Instructions to follow
Please format the entries, from the first line through the line containing "The height and width of the screenshot is (444, 733).", inclusive, as a JSON list of strings with one string per line, leaving out any blank lines.

[Opening Task input section]

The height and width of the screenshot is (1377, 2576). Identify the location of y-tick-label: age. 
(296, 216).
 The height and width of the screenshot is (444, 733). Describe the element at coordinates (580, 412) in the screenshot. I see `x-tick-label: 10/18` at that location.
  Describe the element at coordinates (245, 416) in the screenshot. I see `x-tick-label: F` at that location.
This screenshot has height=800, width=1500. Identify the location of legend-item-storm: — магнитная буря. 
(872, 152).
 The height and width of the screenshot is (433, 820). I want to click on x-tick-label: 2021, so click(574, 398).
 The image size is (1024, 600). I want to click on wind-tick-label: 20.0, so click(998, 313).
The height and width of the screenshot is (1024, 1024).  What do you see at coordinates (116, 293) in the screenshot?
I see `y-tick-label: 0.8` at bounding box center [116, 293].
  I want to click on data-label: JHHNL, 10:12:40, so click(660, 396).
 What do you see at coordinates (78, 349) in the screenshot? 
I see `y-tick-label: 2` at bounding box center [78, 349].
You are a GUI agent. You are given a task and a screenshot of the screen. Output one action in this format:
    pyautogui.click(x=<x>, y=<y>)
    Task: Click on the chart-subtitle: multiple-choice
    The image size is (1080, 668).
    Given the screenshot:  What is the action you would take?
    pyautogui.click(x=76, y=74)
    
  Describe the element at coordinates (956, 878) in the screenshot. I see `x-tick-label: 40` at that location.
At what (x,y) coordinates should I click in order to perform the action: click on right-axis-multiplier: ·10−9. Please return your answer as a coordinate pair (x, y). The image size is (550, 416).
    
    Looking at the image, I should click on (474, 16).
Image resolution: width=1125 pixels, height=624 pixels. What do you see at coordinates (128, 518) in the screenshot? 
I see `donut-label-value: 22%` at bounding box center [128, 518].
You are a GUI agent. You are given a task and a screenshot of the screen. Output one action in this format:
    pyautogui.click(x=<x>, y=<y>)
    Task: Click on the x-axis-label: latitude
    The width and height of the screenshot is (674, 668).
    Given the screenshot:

[Closing Task input section]

Answer to the problem
[
  "The height and width of the screenshot is (1377, 2576). Identify the location of y-tick-label: age. ",
  "(296, 216).",
  " The height and width of the screenshot is (444, 733). Describe the element at coordinates (580, 412) in the screenshot. I see `x-tick-label: 10/18` at that location."
]